● Task objective
Each entry below is to be copied verbatim, with no line missing.
====
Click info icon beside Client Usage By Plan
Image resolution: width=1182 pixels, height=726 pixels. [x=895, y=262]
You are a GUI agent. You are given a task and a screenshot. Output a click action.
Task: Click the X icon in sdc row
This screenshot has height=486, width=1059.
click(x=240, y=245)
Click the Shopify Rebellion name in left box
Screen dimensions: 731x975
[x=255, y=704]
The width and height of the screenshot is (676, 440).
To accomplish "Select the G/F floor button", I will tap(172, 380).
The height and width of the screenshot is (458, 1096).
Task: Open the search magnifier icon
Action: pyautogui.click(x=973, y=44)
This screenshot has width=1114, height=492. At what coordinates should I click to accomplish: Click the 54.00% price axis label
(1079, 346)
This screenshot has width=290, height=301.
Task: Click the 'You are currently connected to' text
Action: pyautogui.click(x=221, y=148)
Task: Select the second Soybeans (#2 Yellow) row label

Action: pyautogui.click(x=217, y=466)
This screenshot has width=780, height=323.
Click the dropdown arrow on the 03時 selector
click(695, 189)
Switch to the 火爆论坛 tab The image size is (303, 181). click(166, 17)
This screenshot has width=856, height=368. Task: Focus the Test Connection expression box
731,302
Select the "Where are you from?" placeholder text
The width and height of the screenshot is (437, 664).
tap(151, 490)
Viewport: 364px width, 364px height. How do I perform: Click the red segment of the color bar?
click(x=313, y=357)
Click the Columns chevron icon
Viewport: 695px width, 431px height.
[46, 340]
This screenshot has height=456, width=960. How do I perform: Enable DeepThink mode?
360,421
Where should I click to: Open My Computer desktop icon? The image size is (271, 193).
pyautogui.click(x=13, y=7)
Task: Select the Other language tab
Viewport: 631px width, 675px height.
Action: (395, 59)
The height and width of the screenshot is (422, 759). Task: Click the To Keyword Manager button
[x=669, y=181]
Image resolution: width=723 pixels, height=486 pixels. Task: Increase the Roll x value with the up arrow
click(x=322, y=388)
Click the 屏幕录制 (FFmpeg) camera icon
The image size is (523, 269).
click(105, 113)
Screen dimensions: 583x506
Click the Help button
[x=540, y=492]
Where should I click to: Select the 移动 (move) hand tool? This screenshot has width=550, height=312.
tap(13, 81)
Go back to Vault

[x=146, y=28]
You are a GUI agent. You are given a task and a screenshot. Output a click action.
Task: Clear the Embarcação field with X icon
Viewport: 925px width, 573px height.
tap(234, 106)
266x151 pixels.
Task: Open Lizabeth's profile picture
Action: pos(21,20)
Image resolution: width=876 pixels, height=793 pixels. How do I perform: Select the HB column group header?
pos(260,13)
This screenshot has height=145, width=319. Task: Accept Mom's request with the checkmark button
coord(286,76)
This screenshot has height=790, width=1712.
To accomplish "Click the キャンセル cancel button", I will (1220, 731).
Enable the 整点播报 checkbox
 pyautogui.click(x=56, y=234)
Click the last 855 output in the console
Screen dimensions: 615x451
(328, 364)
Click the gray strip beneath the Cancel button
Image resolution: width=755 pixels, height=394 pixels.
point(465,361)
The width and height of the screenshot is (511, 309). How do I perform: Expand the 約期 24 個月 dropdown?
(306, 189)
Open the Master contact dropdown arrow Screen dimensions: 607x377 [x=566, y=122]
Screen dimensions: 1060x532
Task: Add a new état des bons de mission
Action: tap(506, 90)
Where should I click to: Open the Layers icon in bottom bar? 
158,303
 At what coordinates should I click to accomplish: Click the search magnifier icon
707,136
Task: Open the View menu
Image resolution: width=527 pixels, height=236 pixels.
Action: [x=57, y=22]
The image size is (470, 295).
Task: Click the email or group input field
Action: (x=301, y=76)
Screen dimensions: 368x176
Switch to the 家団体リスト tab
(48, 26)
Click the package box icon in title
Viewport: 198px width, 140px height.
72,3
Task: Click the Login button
====
● Response to this exercise
Click info icon beside Client Usage By Plan
Image resolution: width=1182 pixels, height=726 pixels. [x=895, y=262]
You are a GUI agent. You are given a task and a screenshot. Output a click action.
Task: Click the X icon in sdc row
This screenshot has height=486, width=1059.
click(x=240, y=245)
Click the Shopify Rebellion name in left box
Screen dimensions: 731x975
[x=255, y=704]
The width and height of the screenshot is (676, 440).
To accomplish "Select the G/F floor button", I will tap(172, 380).
The height and width of the screenshot is (458, 1096).
Task: Open the search magnifier icon
Action: pyautogui.click(x=973, y=44)
This screenshot has width=1114, height=492. At what coordinates should I click to accomplish: Click the 54.00% price axis label
(1079, 346)
This screenshot has width=290, height=301.
Task: Click the 'You are currently connected to' text
Action: pyautogui.click(x=221, y=148)
Task: Select the second Soybeans (#2 Yellow) row label

Action: pyautogui.click(x=217, y=466)
This screenshot has width=780, height=323.
Click the dropdown arrow on the 03時 selector
click(695, 189)
Switch to the 火爆论坛 tab The image size is (303, 181). click(166, 17)
This screenshot has width=856, height=368. Task: Focus the Test Connection expression box
731,302
Select the "Where are you from?" placeholder text
The width and height of the screenshot is (437, 664).
tap(151, 490)
Viewport: 364px width, 364px height. How do I perform: Click the red segment of the color bar?
click(x=313, y=357)
Click the Columns chevron icon
Viewport: 695px width, 431px height.
[46, 340]
This screenshot has height=456, width=960. How do I perform: Enable DeepThink mode?
360,421
Where should I click to: Open My Computer desktop icon? The image size is (271, 193).
pyautogui.click(x=13, y=7)
Task: Select the Other language tab
Viewport: 631px width, 675px height.
Action: (395, 59)
The height and width of the screenshot is (422, 759). Task: Click the To Keyword Manager button
[x=669, y=181]
Image resolution: width=723 pixels, height=486 pixels. Task: Increase the Roll x value with the up arrow
click(x=322, y=388)
Click the 屏幕录制 (FFmpeg) camera icon
The image size is (523, 269).
click(105, 113)
Screen dimensions: 583x506
Click the Help button
[x=540, y=492]
Where should I click to: Select the 移动 (move) hand tool? This screenshot has width=550, height=312.
tap(13, 81)
Go back to Vault

[x=146, y=28]
You are a GUI agent. You are given a task and a screenshot. Output a click action.
Task: Clear the Embarcação field with X icon
Viewport: 925px width, 573px height.
tap(234, 106)
266x151 pixels.
Task: Open Lizabeth's profile picture
Action: pos(21,20)
Image resolution: width=876 pixels, height=793 pixels. How do I perform: Select the HB column group header?
pos(260,13)
This screenshot has height=145, width=319. Task: Accept Mom's request with the checkmark button
coord(286,76)
This screenshot has height=790, width=1712.
To accomplish "Click the キャンセル cancel button", I will (1220, 731).
Enable the 整点播报 checkbox
 pyautogui.click(x=56, y=234)
Click the last 855 output in the console
Screen dimensions: 615x451
(328, 364)
Click the gray strip beneath the Cancel button
Image resolution: width=755 pixels, height=394 pixels.
point(465,361)
The width and height of the screenshot is (511, 309). How do I perform: Expand the 約期 24 個月 dropdown?
(306, 189)
Open the Master contact dropdown arrow Screen dimensions: 607x377 [x=566, y=122]
Screen dimensions: 1060x532
Task: Add a new état des bons de mission
Action: tap(506, 90)
Where should I click to: Open the Layers icon in bottom bar? 
158,303
 At what coordinates should I click to accomplish: Click the search magnifier icon
707,136
Task: Open the View menu
Image resolution: width=527 pixels, height=236 pixels.
Action: [x=57, y=22]
The image size is (470, 295).
Task: Click the email or group input field
Action: (x=301, y=76)
Screen dimensions: 368x176
Switch to the 家団体リスト tab
(48, 26)
Click the package box icon in title
Viewport: 198px width, 140px height.
72,3
Task: Click the Login button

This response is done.